__Task details__: Using the data below, return all lines in which "range" appears.
*** Exercise inputs
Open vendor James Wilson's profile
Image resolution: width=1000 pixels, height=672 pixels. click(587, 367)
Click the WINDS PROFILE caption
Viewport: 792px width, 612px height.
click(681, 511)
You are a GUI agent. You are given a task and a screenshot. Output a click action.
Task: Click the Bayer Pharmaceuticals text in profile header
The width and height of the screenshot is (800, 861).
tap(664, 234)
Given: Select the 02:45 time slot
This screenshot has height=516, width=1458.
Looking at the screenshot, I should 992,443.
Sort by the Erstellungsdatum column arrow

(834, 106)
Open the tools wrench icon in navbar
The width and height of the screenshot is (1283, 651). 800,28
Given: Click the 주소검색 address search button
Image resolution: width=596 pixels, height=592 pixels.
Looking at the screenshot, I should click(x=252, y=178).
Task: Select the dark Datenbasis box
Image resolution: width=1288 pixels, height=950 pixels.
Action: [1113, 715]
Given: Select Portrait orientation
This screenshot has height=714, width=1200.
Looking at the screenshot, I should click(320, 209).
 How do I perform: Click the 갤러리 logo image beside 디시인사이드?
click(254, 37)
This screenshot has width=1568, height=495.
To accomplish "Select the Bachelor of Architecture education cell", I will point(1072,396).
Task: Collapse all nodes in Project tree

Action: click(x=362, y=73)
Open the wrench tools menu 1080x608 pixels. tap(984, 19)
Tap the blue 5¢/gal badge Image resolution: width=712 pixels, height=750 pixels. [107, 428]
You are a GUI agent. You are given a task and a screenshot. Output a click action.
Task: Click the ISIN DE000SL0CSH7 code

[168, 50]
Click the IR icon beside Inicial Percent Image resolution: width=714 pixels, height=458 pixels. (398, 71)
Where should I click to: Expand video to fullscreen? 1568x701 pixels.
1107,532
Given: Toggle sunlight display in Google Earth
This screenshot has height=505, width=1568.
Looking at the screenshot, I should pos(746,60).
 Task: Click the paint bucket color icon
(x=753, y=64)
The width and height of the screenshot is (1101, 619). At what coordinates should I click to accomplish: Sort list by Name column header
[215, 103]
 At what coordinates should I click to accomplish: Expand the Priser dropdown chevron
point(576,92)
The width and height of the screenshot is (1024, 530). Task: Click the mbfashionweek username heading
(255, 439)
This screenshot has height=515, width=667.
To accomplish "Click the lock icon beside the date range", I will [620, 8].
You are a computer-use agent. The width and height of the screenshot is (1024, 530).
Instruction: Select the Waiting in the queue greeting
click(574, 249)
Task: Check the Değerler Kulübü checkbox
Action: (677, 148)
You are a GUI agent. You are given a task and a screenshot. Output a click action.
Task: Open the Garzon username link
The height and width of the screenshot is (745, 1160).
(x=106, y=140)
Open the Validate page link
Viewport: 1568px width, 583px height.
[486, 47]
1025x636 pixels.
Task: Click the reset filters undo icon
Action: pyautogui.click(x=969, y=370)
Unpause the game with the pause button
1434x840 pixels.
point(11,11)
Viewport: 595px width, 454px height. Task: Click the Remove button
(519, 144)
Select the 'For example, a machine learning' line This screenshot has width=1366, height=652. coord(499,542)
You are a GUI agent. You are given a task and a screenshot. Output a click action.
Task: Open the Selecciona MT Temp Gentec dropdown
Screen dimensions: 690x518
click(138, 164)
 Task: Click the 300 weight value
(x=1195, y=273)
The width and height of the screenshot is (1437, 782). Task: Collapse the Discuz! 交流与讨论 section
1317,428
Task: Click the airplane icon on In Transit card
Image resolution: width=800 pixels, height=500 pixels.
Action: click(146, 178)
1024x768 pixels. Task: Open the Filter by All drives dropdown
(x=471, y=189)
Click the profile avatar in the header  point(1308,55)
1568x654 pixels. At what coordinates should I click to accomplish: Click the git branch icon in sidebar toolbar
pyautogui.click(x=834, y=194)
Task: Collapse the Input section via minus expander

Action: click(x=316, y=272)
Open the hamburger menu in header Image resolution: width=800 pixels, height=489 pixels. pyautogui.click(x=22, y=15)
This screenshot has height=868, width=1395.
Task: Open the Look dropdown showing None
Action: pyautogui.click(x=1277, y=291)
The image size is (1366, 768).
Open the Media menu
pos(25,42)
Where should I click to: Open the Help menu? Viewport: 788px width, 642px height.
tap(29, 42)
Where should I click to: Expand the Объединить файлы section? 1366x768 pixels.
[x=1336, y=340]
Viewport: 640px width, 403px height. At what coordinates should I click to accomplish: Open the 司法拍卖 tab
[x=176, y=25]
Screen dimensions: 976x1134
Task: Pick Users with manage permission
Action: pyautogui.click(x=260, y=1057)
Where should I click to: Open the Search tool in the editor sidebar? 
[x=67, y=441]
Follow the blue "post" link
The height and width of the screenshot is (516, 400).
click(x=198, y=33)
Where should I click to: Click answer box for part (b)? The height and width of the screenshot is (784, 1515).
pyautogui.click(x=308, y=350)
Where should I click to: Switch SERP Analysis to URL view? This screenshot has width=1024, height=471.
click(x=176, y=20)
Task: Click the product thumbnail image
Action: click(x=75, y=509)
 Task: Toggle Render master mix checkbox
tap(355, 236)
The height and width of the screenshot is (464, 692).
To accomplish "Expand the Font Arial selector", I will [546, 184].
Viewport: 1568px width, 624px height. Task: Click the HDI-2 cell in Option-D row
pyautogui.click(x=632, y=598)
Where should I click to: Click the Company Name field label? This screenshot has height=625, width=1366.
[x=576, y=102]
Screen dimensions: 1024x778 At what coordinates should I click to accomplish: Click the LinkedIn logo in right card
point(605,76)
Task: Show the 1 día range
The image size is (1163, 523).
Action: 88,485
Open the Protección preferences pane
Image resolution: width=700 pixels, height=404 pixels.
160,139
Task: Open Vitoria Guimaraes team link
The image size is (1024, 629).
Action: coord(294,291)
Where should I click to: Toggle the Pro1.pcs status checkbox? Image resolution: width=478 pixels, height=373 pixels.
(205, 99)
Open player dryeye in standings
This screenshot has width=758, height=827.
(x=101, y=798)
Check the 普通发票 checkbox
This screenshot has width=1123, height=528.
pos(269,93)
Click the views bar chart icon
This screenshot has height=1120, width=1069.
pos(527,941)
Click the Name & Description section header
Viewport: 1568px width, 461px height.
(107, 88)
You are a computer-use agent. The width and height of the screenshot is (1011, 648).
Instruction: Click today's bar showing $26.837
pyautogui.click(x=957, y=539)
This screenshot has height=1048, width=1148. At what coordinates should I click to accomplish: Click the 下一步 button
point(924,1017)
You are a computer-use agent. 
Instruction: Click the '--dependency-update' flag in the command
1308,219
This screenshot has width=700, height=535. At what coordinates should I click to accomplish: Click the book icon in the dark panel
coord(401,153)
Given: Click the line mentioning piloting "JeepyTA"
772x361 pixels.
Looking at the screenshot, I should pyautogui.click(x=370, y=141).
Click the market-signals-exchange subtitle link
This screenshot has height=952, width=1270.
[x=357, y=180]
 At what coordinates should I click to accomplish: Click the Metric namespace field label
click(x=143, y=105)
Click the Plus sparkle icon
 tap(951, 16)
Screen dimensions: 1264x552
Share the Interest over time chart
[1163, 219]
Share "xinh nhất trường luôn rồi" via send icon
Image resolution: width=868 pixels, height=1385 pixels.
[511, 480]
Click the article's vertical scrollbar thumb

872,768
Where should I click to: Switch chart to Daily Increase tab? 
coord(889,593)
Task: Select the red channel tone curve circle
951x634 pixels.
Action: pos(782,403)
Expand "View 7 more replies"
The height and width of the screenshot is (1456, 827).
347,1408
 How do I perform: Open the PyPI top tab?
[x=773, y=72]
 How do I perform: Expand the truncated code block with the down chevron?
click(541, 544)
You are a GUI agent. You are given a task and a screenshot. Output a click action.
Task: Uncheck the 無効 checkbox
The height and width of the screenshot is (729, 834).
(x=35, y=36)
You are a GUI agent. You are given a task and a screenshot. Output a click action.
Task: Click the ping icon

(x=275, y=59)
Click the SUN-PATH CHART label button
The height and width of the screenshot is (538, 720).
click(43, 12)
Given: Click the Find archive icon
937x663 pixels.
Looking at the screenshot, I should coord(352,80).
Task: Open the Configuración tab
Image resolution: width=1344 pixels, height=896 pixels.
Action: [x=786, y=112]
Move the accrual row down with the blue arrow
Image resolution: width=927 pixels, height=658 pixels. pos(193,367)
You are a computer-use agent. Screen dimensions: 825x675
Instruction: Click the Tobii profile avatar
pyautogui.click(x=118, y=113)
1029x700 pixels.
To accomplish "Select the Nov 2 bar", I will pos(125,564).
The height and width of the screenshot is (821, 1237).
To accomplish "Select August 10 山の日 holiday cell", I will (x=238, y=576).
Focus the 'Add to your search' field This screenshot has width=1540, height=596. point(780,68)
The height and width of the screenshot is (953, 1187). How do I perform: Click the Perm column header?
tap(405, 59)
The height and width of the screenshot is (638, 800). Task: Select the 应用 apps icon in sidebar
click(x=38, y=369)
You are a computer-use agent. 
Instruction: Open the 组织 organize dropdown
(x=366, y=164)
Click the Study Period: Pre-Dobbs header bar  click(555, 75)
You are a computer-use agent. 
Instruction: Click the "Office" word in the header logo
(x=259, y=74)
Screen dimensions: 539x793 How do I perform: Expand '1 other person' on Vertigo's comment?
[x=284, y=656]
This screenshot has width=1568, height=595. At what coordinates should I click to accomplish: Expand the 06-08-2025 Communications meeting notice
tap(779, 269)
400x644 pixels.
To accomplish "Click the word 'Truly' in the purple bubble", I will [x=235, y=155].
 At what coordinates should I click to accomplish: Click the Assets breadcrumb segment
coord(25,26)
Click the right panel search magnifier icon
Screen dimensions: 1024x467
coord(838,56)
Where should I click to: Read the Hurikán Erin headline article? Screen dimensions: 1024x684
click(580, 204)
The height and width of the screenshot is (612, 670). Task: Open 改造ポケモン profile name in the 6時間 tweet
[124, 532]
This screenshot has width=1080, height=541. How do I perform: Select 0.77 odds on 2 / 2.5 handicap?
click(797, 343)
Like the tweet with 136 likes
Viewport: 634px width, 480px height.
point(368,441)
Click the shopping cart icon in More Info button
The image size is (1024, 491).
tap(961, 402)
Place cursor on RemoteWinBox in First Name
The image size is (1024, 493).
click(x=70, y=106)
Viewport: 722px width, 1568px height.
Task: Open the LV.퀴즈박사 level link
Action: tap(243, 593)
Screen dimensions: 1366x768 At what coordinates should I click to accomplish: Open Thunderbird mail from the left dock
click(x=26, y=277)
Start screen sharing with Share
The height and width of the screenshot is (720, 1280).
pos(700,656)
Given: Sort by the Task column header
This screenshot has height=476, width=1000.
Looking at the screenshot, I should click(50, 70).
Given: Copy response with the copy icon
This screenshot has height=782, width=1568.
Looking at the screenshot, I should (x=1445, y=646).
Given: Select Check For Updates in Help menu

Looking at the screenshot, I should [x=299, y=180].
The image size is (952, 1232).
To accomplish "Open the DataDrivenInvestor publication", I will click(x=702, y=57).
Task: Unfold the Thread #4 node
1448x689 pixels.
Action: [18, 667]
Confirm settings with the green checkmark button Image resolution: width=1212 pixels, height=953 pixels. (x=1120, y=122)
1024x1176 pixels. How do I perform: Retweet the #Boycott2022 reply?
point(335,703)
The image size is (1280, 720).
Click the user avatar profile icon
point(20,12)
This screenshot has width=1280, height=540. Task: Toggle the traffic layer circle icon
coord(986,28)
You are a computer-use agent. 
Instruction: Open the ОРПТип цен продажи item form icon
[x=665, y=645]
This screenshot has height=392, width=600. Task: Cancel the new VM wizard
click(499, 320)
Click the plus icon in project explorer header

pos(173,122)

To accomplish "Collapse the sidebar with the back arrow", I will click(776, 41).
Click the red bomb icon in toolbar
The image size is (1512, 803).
******
__Task answer__:
To accomplish "Click the lock icon beside the date range", I will [620, 8].
Task: Show the 1 día range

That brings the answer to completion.